DATA PROVIDED ▸
____________

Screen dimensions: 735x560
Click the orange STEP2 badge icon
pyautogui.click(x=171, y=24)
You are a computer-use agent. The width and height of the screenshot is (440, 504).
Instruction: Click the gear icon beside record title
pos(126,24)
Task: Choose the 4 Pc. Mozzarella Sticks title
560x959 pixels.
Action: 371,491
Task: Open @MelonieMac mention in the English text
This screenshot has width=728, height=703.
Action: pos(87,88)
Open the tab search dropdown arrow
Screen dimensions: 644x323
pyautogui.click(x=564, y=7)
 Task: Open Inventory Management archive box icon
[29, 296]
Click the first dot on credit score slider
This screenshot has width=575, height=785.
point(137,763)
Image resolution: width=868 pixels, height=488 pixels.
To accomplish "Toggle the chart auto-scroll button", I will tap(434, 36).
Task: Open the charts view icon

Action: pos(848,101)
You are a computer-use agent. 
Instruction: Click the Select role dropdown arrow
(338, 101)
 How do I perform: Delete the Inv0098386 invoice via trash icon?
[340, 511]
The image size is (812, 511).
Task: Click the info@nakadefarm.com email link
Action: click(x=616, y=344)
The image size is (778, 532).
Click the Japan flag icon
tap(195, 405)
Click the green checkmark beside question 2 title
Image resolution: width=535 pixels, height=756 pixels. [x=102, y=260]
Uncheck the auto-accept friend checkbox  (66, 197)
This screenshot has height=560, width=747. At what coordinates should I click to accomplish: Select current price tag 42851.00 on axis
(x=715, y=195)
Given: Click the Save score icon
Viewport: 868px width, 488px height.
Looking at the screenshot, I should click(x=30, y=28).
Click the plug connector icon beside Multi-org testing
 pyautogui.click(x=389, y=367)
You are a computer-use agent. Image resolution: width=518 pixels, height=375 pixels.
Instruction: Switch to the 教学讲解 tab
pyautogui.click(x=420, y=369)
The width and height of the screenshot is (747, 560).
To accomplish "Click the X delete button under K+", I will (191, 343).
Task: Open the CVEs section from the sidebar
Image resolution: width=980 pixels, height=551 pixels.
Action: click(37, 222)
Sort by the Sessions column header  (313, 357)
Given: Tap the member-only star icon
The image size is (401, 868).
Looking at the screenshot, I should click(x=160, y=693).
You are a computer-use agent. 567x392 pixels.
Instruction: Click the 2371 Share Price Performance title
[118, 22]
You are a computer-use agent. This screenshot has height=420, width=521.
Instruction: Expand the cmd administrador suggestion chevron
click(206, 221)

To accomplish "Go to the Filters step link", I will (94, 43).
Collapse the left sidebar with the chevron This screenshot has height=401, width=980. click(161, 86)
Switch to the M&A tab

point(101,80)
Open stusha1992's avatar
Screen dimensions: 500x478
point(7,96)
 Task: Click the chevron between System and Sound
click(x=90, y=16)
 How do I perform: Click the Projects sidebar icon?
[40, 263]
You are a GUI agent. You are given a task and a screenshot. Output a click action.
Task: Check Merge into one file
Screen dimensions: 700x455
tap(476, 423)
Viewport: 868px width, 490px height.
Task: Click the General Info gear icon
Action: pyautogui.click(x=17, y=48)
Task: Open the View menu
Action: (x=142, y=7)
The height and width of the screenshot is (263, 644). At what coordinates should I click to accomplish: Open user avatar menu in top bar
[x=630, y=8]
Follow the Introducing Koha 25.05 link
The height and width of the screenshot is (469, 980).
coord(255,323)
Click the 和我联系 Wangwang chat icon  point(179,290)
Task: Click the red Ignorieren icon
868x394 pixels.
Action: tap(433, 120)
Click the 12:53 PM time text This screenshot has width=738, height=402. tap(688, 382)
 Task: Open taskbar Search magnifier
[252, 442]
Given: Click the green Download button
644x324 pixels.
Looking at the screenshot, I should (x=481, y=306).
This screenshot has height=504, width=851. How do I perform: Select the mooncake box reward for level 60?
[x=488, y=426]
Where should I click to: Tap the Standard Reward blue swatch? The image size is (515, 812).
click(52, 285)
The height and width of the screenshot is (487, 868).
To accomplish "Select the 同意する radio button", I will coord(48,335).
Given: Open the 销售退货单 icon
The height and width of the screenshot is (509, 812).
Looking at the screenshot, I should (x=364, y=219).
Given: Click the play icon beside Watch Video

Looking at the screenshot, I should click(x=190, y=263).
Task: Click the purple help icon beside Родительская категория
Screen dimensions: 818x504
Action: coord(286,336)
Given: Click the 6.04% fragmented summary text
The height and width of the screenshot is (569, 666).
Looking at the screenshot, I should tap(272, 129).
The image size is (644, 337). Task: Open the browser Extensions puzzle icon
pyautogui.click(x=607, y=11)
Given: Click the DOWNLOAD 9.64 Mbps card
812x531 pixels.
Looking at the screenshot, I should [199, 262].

____________

WRITTEN REQUEST ▸
Recast all of the material above as a Markdown table with the columns Row and Text, numbering each line and leaving out blank lines.

FINISHED TASK ▸
| Row | Text |
|---|---|
| 1 | Screen dimensions: 735x560 |
| 2 | Click the orange STEP2 badge icon |
| 3 | pyautogui.click(x=171, y=24) |
| 4 | You are a computer-use agent. The width and height of the screenshot is (440, 504). |
| 5 | Instruction: Click the gear icon beside record title |
| 6 | pos(126,24) |
| 7 | Task: Choose the 4 Pc. Mozzarella Sticks title |
| 8 | 560x959 pixels. |
| 9 | Action: 371,491 |
| 10 | Task: Open @MelonieMac mention in the English text |
| 11 | This screenshot has width=728, height=703. |
| 12 | Action: pos(87,88) |
| 13 | Open the tab search dropdown arrow |
| 14 | Screen dimensions: 644x323 |
| 15 | pyautogui.click(x=564, y=7) |
| 16 |  Task: Open Inventory Management archive box icon |
| 17 | [29, 296] |
| 18 | Click the first dot on credit score slider |
| 19 | This screenshot has width=575, height=785. |
| 20 | point(137,763) |
| 21 | Image resolution: width=868 pixels, height=488 pixels. |
| 22 | To accomplish "Toggle the chart auto-scroll button", I will tap(434, 36). |
| 23 | Task: Open the charts view icon |
| 24 | Action: pos(848,101) |
| 25 | You are a computer-use agent.  |
| 26 | Instruction: Click the Select role dropdown arrow |
| 27 | (338, 101) |
| 28 |  How do I perform: Delete the Inv0098386 invoice via trash icon? |
| 29 | [340, 511] |
| 30 | The image size is (812, 511). |
| 31 | Task: Click the info@nakadefarm.com email link |
| 32 | Action: click(x=616, y=344) |
| 33 | The image size is (778, 532). |
| 34 | Click the Japan flag icon |
| 35 | tap(195, 405) |
| 36 | Click the green checkmark beside question 2 title |
| 37 | Image resolution: width=535 pixels, height=756 pixels. [x=102, y=260] |
| 38 | Uncheck the auto-accept friend checkbox  (66, 197) |
| 39 | This screenshot has height=560, width=747. At what coordinates should I click to accomplish: Select current price tag 42851.00 on axis |
| 40 | (x=715, y=195) |
| 41 | Given: Click the Save score icon |
| 42 | Viewport: 868px width, 488px height. |
| 43 | Looking at the screenshot, I should click(x=30, y=28). |
| 44 | Click the plug connector icon beside Multi-org testing |
| 45 |  pyautogui.click(x=389, y=367) |
| 46 | You are a computer-use agent. Image resolution: width=518 pixels, height=375 pixels. |
| 47 | Instruction: Switch to the 教学讲解 tab |
| 48 | pyautogui.click(x=420, y=369) |
| 49 | The width and height of the screenshot is (747, 560). |
| 50 | To accomplish "Click the X delete button under K+", I will (191, 343). |
| 51 | Task: Open the CVEs section from the sidebar |
| 52 | Image resolution: width=980 pixels, height=551 pixels. |
| 53 | Action: click(37, 222) |
| 54 | Sort by the Sessions column header  (313, 357) |
| 55 | Given: Tap the member-only star icon |
| 56 | The image size is (401, 868). |
| 57 | Looking at the screenshot, I should click(x=160, y=693). |
| 58 | You are a computer-use agent. 567x392 pixels. |
| 59 | Instruction: Click the 2371 Share Price Performance title |
| 60 | [118, 22] |
| 61 | You are a computer-use agent. This screenshot has height=420, width=521. |
| 62 | Instruction: Expand the cmd administrador suggestion chevron |
| 63 | click(206, 221) |
| 64 | To accomplish "Go to the Filters step link", I will (94, 43). |
| 65 | Collapse the left sidebar with the chevron This screenshot has height=401, width=980. click(161, 86) |
| 66 | Switch to the M&A tab |
| 67 | point(101,80) |
| 68 | Open stusha1992's avatar |
| 69 | Screen dimensions: 500x478 |
| 70 | point(7,96) |
| 71 |  Task: Click the chevron between System and Sound |
| 72 | click(x=90, y=16) |
| 73 |  How do I perform: Click the Projects sidebar icon? |
| 74 | [40, 263] |
| 75 | You are a GUI agent. You are given a task and a screenshot. Output a click action. |
| 76 | Task: Check Merge into one file |
| 77 | Screen dimensions: 700x455 |
| 78 | tap(476, 423) |
| 79 | Viewport: 868px width, 490px height. |
| 80 | Task: Click the General Info gear icon |
| 81 | Action: pyautogui.click(x=17, y=48) |
| 82 | Task: Open the View menu |
| 83 | Action: (x=142, y=7) |
| 84 | The height and width of the screenshot is (263, 644). At what coordinates should I click to accomplish: Open user avatar menu in top bar |
| 85 | [x=630, y=8] |
| 86 | Follow the Introducing Koha 25.05 link |
| 87 | The height and width of the screenshot is (469, 980). |
| 88 | coord(255,323) |
| 89 | Click the 和我联系 Wangwang chat icon  point(179,290) |
| 90 | Task: Click the red Ignorieren icon |
| 91 | 868x394 pixels. |
| 92 | Action: tap(433, 120) |
| 93 | Click the 12:53 PM time text This screenshot has width=738, height=402. tap(688, 382) |
| 94 |  Task: Open taskbar Search magnifier |
| 95 | [252, 442] |
| 96 | Given: Click the green Download button |
| 97 | 644x324 pixels. |
| 98 | Looking at the screenshot, I should (x=481, y=306). |
| 99 | This screenshot has height=504, width=851. How do I perform: Select the mooncake box reward for level 60? |
| 100 | [x=488, y=426] |
| 101 | Where should I click to: Tap the Standard Reward blue swatch? The image size is (515, 812). |
| 102 | click(52, 285) |
| 103 | The height and width of the screenshot is (487, 868). |
| 104 | To accomplish "Select the 同意する radio button", I will coord(48,335). |
| 105 | Given: Open the 销售退货单 icon |
| 106 | The height and width of the screenshot is (509, 812). |
| 107 | Looking at the screenshot, I should (x=364, y=219). |
| 108 | Given: Click the play icon beside Watch Video |
| 109 | Looking at the screenshot, I should click(x=190, y=263). |
| 110 | Task: Click the purple help icon beside Родительская категория |
| 111 | Screen dimensions: 818x504 |
| 112 | Action: coord(286,336) |
| 113 | Given: Click the 6.04% fragmented summary text |
| 114 | The height and width of the screenshot is (569, 666). |
| 115 | Looking at the screenshot, I should tap(272, 129). |
| 116 | The image size is (644, 337). Task: Open the browser Extensions puzzle icon |
| 117 | pyautogui.click(x=607, y=11) |
| 118 | Given: Click the DOWNLOAD 9.64 Mbps card |
| 119 | 812x531 pixels. |
| 120 | Looking at the screenshot, I should [199, 262]. |